BRIEF: Please locate each line in the records below that contains the word "width", and copy those lines.

(Records for finding described items)
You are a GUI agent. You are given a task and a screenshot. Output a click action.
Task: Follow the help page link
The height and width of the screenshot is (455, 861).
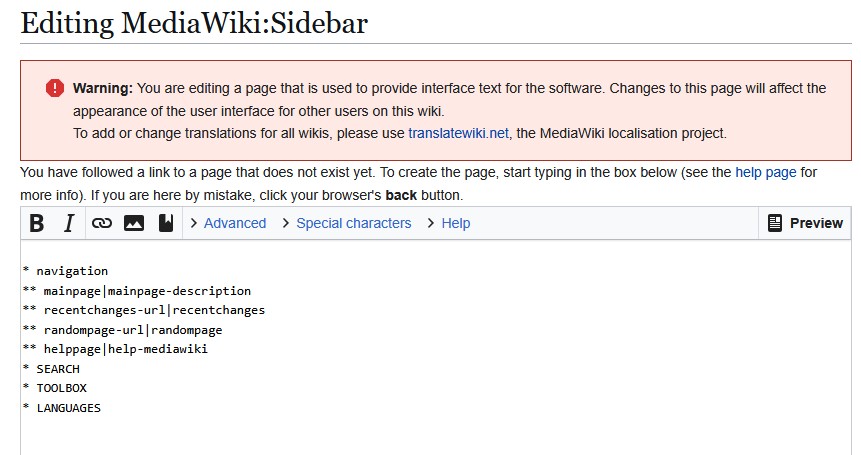(x=765, y=172)
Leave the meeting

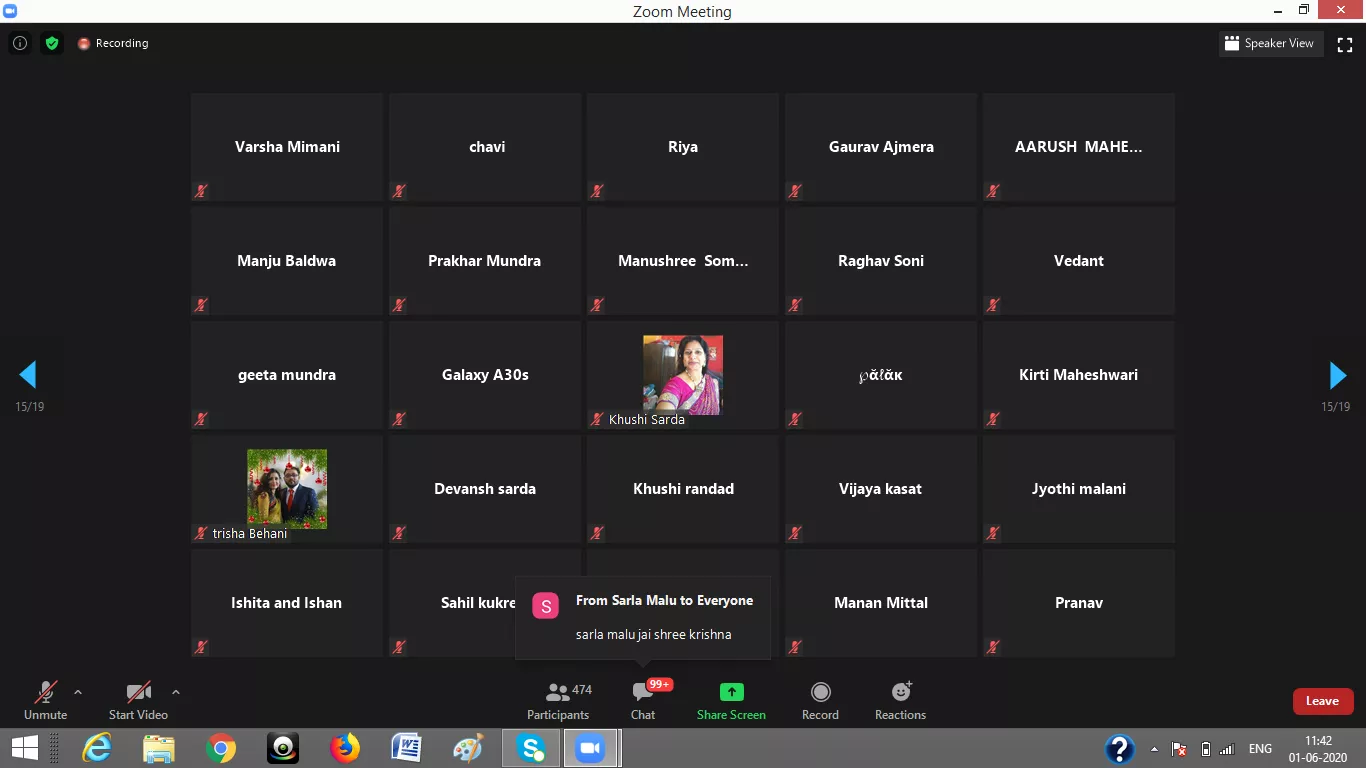click(1322, 701)
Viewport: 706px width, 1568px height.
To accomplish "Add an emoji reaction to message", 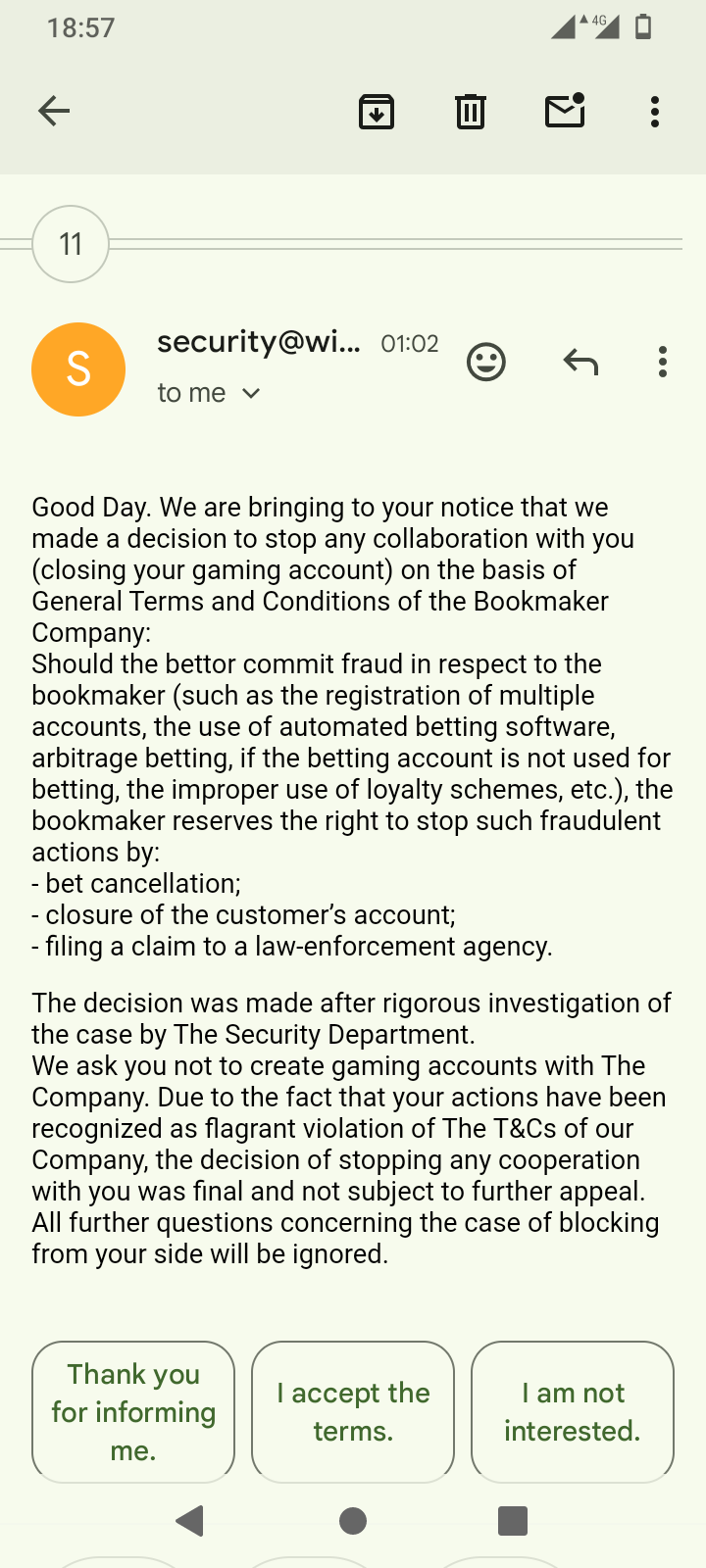I will pyautogui.click(x=485, y=363).
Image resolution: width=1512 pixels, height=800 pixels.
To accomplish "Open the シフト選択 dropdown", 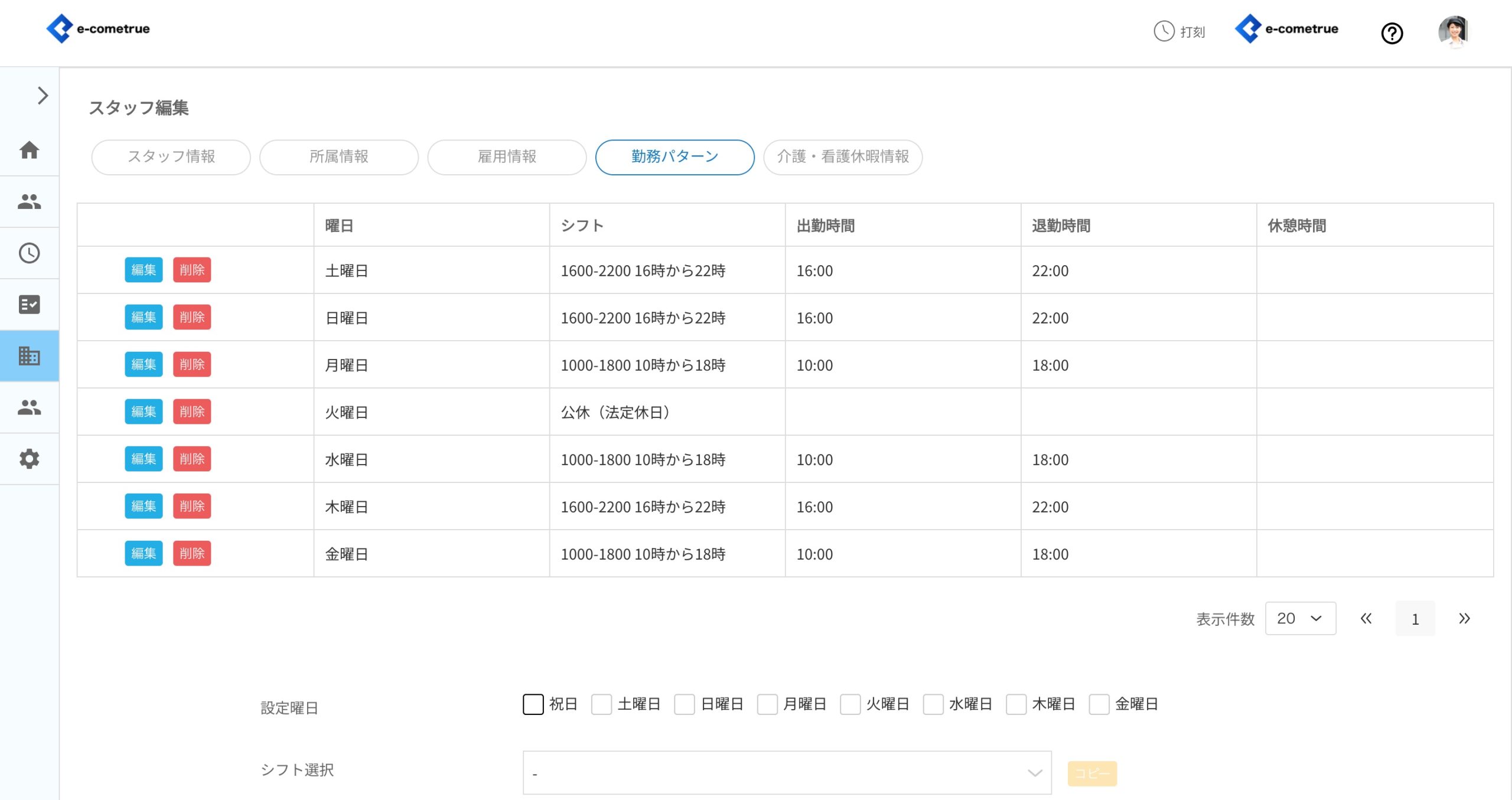I will click(x=786, y=773).
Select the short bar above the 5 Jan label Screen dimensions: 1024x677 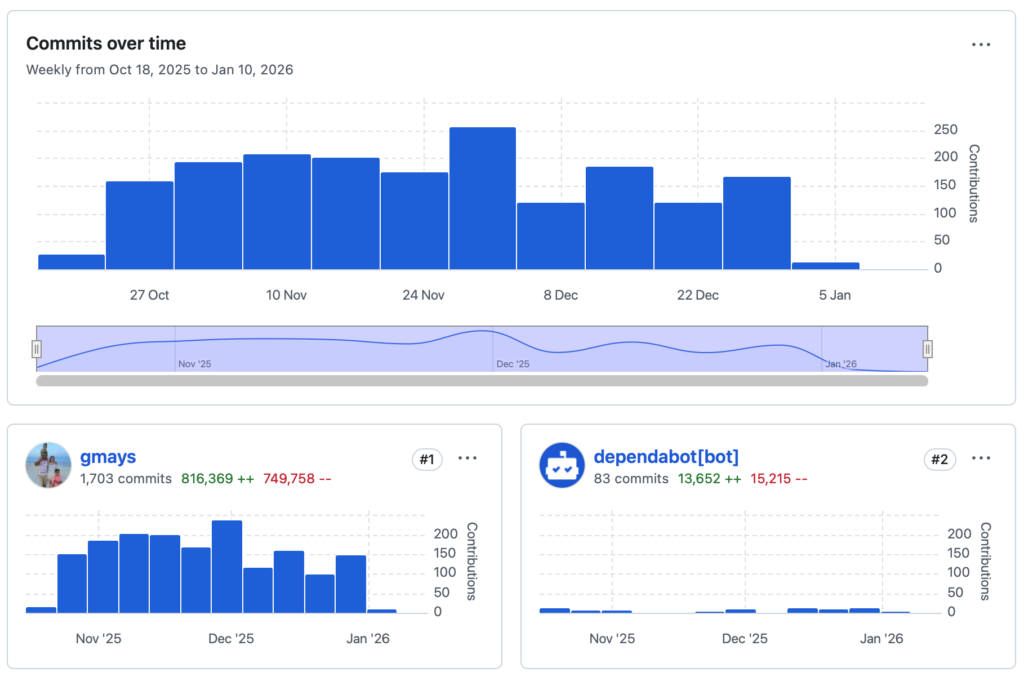pos(825,265)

WRITTEN RESPONSE:
The height and width of the screenshot is (455, 861).
Viewport: 706px width, 1568px height.
Image resolution: width=1512 pixels, height=800 pixels.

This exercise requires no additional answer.